Molecular analyses of Xenopus laevis Mesp-related genes

During vertebrate somitogenesis, somites bud off from the anterior end of the presomitic mesoderm (PSM). Mesodermal posterior (Mesp)‐related genes play essential roles in somitogenesis, particularly in the definition of the somite boundary position. Among vertebrates, two types of Mesp‐related genes have been identified: Mesp1 and Mesp2 in the mouse; Meso‐1 and Meso‐2 in the chicken; Xl‐mespa and Xl‐mespb (also known as Thylacine1) in the African clawed frog (Xenopus laevis); and mesp‐a and mesp‐b in the zebrafish. However, the functional differences between two Mesp‐related genes remain unknown. In the present study, we carried out comparative analyses of the Xl‐mespa and Xl‐mespb genes. The amino acid sequences of the Xl‐mespa and Xl‐mespb proteins showed a high level of similarity. The expression of Xl‐mespa started broadly in the ventrolateral mesoderm and gradually shifted to a striped pattern of expression. In contrast, Xl‐mespb showed a striped pattern of expression from the start. These expression profiles completely overlapped at the PSM during somitogenesis.
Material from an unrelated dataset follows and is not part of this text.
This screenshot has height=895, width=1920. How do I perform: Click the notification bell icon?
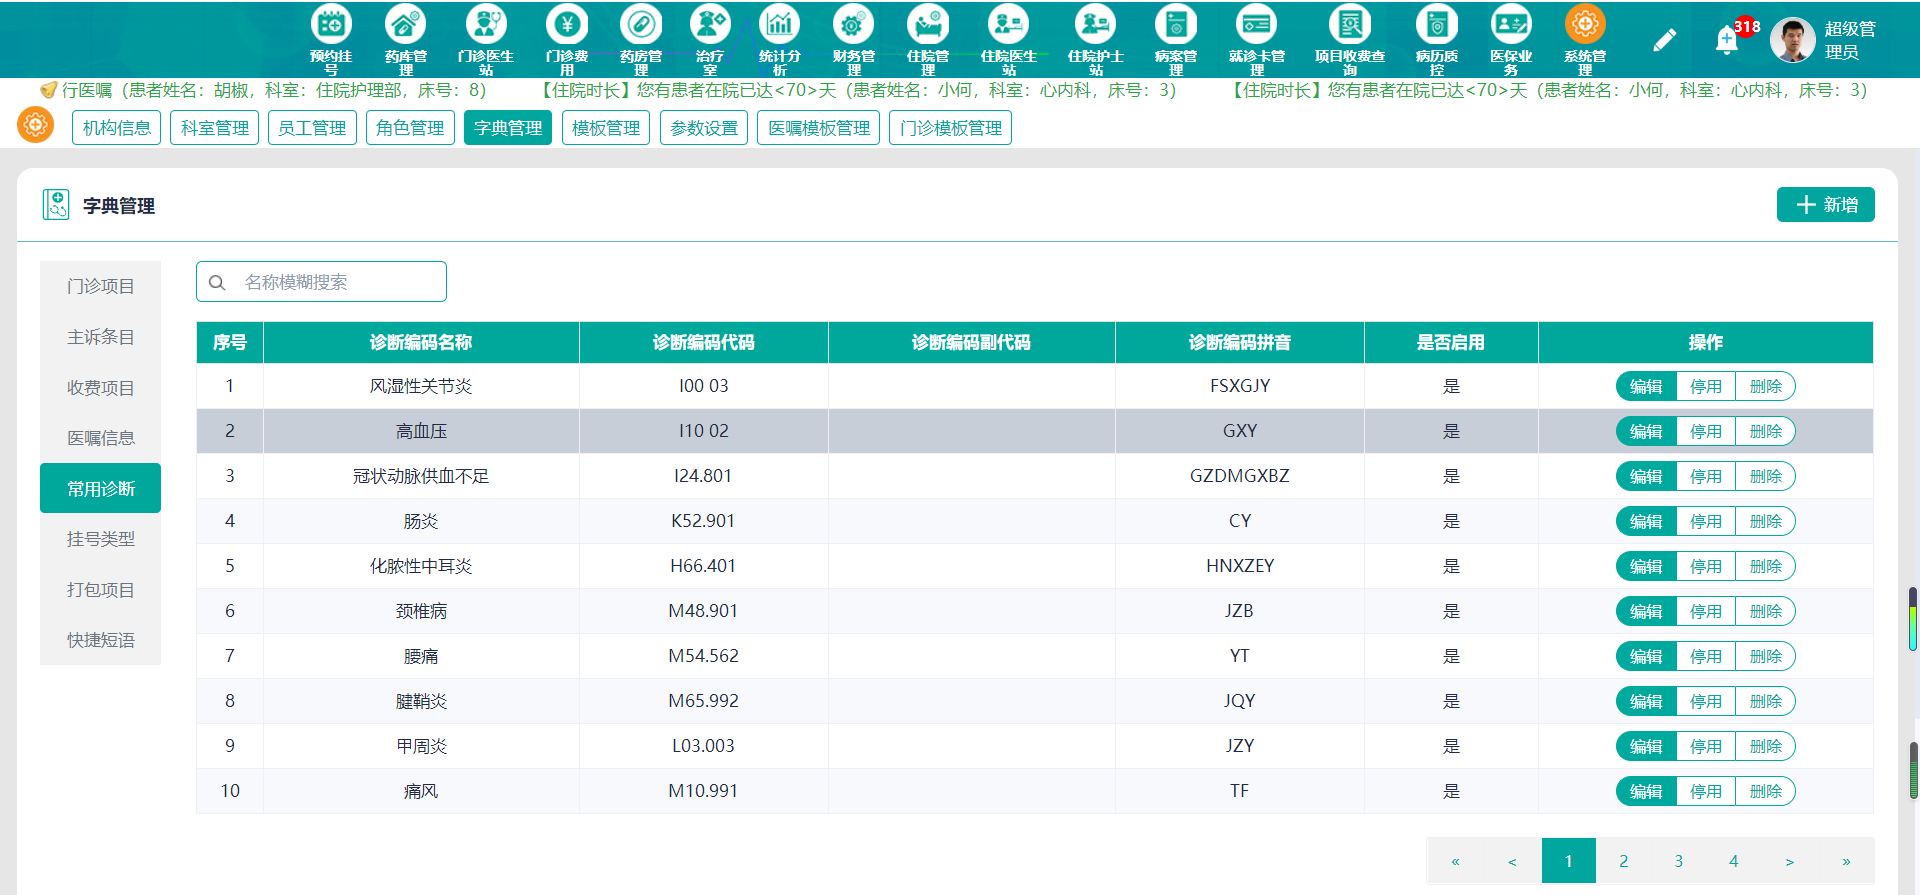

To investigate the functional differences between Xl‐mespa and Xl‐mespb in terms of target gene regulation, we carried out a luciferase assay using the murine Lunatic fringe (L‐fng) promoter. Transcription of the L‐fng promoter was activated more strongly by Xl‐mespb than by Xl‐mespa. This same pattern was observed for the murine Mesp‐related proteins. These results suggest that the functional differences between the two types of Mesp‐related genes are evolutionally conserved in vertebrates.